Los riesgos según Altman
El primer escenario que preocupa a Altman es que los seres humanos pierdan el control sobre el desarrollo y las decisiones de sistemas cada vez más capaces. «Podríamos perder el control del futuro ante la IA. Esto es inaceptable; estamos, sin disculpas, en el Equipo Humanidad, y la IA debe siempre servir a las personas», escribió el ejecutivo.
El segundo peligro que identificó es una concentración excesiva de poder en quienes manejen las tecnologías más avanzadas. Si una IA extraordinariamente poderosa queda en manos de una persona, una empresa o un país, advirtió, podría usarse para imponer una visión del mundo al resto, con resultados «extremadamente distópicos».

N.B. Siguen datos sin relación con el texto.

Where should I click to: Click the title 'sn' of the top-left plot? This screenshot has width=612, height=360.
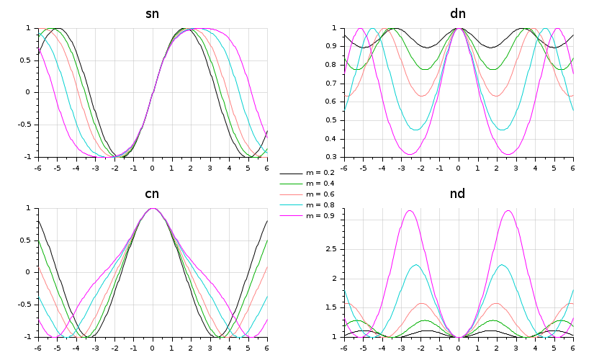coord(152,14)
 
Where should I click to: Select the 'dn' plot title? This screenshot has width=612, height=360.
coord(458,14)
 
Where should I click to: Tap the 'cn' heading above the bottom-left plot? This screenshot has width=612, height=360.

Evitar ambos escenarios al mismo tiempo no es sencillo. Altman sostuvo que hay que caminar por un «angosto camino intermedio», porque tanto un país como un laboratorio podrían terminar con demasiado poder. Por eso, pidió que las técnicas de seguridad y las de alineación, es decir, las que buscan que los sistemas sigan los valores humanos, avancen al mismo ritmo o más rápido que las capacidades de los modelos.
Reglas comunes para la IA de frontera
El CEO de OpenAI se mostró a favor de un marco regulatorio federal que establezca «requisitos de seguridad consistentes» para la IA de frontera, es decir, los sistemas más avanzados que existen hoy. También respaldó la idea de que auditores independientes supervisen el funcionamiento de esos modelos desde adentro.

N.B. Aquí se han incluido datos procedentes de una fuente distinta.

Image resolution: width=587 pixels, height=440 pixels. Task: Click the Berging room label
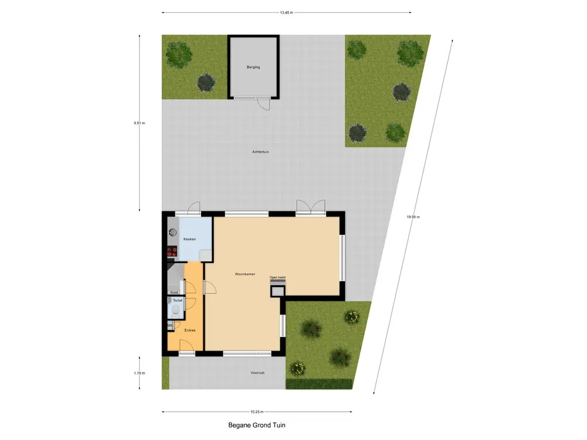coord(253,67)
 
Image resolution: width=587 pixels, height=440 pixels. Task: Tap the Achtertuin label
coord(260,152)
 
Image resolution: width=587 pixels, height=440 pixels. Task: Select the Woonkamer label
coord(245,274)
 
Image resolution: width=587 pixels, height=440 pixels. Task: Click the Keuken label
coord(189,239)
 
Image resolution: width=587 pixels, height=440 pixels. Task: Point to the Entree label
coord(190,331)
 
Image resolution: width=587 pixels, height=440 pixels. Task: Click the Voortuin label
coord(257,373)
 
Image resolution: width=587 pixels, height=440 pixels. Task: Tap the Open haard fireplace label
coord(278,278)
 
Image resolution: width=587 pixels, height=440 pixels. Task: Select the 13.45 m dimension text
coord(287,12)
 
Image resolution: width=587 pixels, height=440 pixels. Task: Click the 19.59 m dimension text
coord(413,217)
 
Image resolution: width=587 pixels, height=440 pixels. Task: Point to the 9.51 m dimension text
coord(139,123)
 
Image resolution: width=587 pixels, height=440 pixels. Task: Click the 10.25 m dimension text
coord(256,411)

Altman, eso sí, fue claro en que las empresas no deberían esperar a que las leyes existan para actuar. «Damos la bienvenida a un marco federal», dijo, pero remarcó que el primer paso corresponde a las propias compañías. En cuanto al Estado estadounidense, lo ve con un rol clave en la coordinación internacional de las medidas de seguridad.
Un frente común con los rivales
La advertencia de Altman tuvo eco entre sus propios competidores. El sábado, el director ejecutivo de Anthropic, Dario Amodei, propuso bajar el ritmo en el desarrollo de los modelos de frontera para reforzar la seguridad. Altman respaldó públicamente esa postura y anunció que OpenAI permitirá a evaluadores independientes acceder a sus sistemas con un nivel de supervisión similar al de sus empleados.

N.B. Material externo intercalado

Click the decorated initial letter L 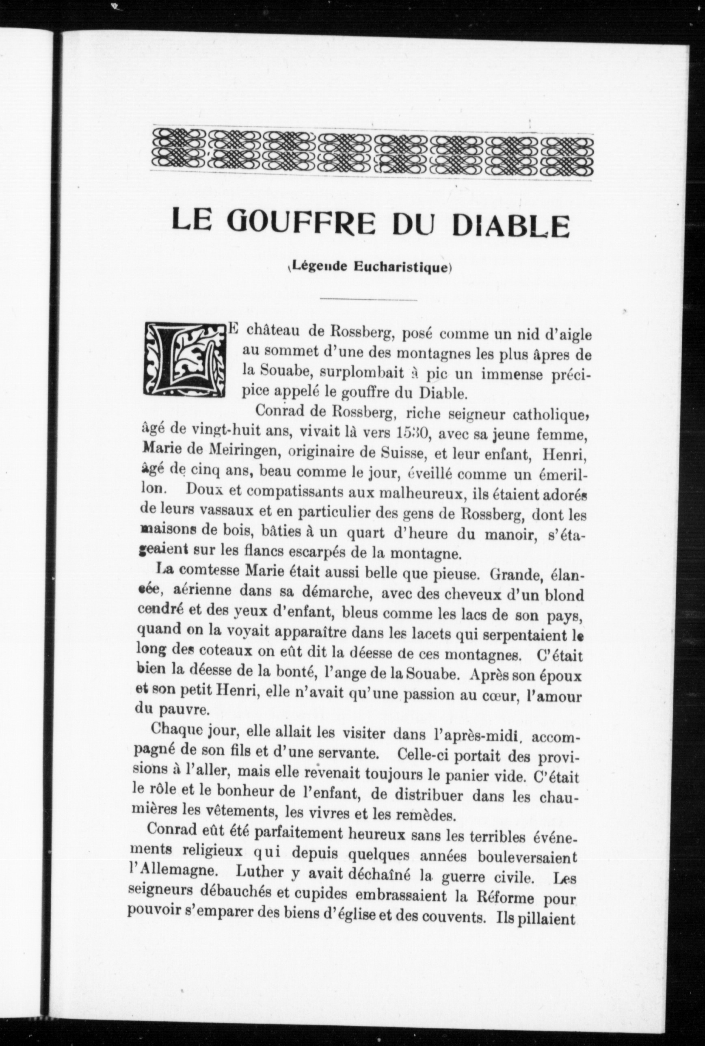pos(184,361)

Poco después se sumó Elon Musk, dueño de xAI, con un mensaje escueto: «Dario tiene razón». La coincidencia entre tres de las figuras más influyentes de la industria resulta inusual en un sector donde la competencia por lanzar modelos cada vez más potentes ha sido la tónica.
OpenAI ya había informado en agosto que desaceleró temporalmente parte del entrenamiento de sus modelos de frontera para reforzar monitoreo, alineación y seguridad. Según Altman, el mundo merece tener la confianza de que las empresas estadounidenses actuarán de manera responsable.
Para Chile, que no tiene laboratorios de IA de frontera, la discusión sirve como señal de hacia dónde podría moverse la regulación global. Los estándares que se debatan en Estados Unidos suelen terminar influyendo en las normas que alcanzan a usuarios y empresas del país.